[Begin Dataset records]

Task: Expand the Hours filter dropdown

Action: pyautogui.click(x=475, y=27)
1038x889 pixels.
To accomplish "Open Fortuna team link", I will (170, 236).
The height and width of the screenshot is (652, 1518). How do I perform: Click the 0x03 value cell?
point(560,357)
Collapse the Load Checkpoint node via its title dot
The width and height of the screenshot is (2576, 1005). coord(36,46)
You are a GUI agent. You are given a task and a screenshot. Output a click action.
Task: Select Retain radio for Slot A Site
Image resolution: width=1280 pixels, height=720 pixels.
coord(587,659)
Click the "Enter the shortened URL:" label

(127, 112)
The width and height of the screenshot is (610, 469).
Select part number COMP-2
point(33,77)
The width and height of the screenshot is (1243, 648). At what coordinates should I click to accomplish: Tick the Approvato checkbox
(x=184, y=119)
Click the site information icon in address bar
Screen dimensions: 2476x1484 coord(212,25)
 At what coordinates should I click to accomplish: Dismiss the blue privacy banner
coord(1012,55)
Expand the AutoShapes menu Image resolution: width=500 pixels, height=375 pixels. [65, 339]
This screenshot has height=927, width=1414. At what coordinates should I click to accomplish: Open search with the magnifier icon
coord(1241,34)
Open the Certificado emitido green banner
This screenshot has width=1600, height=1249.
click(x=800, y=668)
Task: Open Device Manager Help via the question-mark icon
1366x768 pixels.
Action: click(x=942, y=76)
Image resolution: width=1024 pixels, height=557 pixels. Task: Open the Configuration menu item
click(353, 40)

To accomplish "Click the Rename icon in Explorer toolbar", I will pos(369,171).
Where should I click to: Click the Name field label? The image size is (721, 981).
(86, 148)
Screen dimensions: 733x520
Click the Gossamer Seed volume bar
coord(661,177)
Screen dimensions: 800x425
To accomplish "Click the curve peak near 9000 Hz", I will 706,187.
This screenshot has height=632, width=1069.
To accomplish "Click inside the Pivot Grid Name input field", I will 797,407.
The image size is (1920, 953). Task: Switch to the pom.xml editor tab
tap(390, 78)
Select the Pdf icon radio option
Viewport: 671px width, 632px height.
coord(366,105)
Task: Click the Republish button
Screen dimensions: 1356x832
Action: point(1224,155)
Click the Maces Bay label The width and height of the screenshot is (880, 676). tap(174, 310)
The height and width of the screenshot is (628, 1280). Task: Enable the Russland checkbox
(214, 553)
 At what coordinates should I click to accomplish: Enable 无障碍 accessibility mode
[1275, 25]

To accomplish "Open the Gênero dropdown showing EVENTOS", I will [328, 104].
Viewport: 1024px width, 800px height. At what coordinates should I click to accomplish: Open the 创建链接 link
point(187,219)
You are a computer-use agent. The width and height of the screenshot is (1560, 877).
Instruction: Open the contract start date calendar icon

[End Dataset records]

(Exercise)
Copy all of the rows above exactly as they appear, line for line.

(Final result)
Task: Expand the Hours filter dropdown

Action: pyautogui.click(x=475, y=27)
1038x889 pixels.
To accomplish "Open Fortuna team link", I will (170, 236).
The height and width of the screenshot is (652, 1518). How do I perform: Click the 0x03 value cell?
point(560,357)
Collapse the Load Checkpoint node via its title dot
The width and height of the screenshot is (2576, 1005). coord(36,46)
You are a GUI agent. You are given a task and a screenshot. Output a click action.
Task: Select Retain radio for Slot A Site
Image resolution: width=1280 pixels, height=720 pixels.
coord(587,659)
Click the "Enter the shortened URL:" label

(127, 112)
The width and height of the screenshot is (610, 469).
Select part number COMP-2
point(33,77)
The width and height of the screenshot is (1243, 648). At what coordinates should I click to accomplish: Tick the Approvato checkbox
(x=184, y=119)
Click the site information icon in address bar
Screen dimensions: 2476x1484 coord(212,25)
 At what coordinates should I click to accomplish: Dismiss the blue privacy banner
coord(1012,55)
Expand the AutoShapes menu Image resolution: width=500 pixels, height=375 pixels. [65, 339]
This screenshot has height=927, width=1414. At what coordinates should I click to accomplish: Open search with the magnifier icon
coord(1241,34)
Open the Certificado emitido green banner
This screenshot has width=1600, height=1249.
click(x=800, y=668)
Task: Open Device Manager Help via the question-mark icon
1366x768 pixels.
Action: click(x=942, y=76)
Image resolution: width=1024 pixels, height=557 pixels. Task: Open the Configuration menu item
click(353, 40)

To accomplish "Click the Rename icon in Explorer toolbar", I will pos(369,171).
Where should I click to: Click the Name field label? The image size is (721, 981).
(86, 148)
Screen dimensions: 733x520
Click the Gossamer Seed volume bar
coord(661,177)
Screen dimensions: 800x425
To accomplish "Click the curve peak near 9000 Hz", I will 706,187.
This screenshot has height=632, width=1069.
To accomplish "Click inside the Pivot Grid Name input field", I will 797,407.
The image size is (1920, 953). Task: Switch to the pom.xml editor tab
tap(390, 78)
Select the Pdf icon radio option
Viewport: 671px width, 632px height.
coord(366,105)
Task: Click the Republish button
Screen dimensions: 1356x832
Action: point(1224,155)
Click the Maces Bay label The width and height of the screenshot is (880, 676). tap(174, 310)
The height and width of the screenshot is (628, 1280). Task: Enable the Russland checkbox
(214, 553)
 At what coordinates should I click to accomplish: Enable 无障碍 accessibility mode
[1275, 25]

To accomplish "Open the Gênero dropdown showing EVENTOS", I will [328, 104].
Viewport: 1024px width, 800px height. At what coordinates should I click to accomplish: Open the 创建链接 link
point(187,219)
You are a computer-use agent. The width and height of the screenshot is (1560, 877).
Instruction: Open the contract start date calendar icon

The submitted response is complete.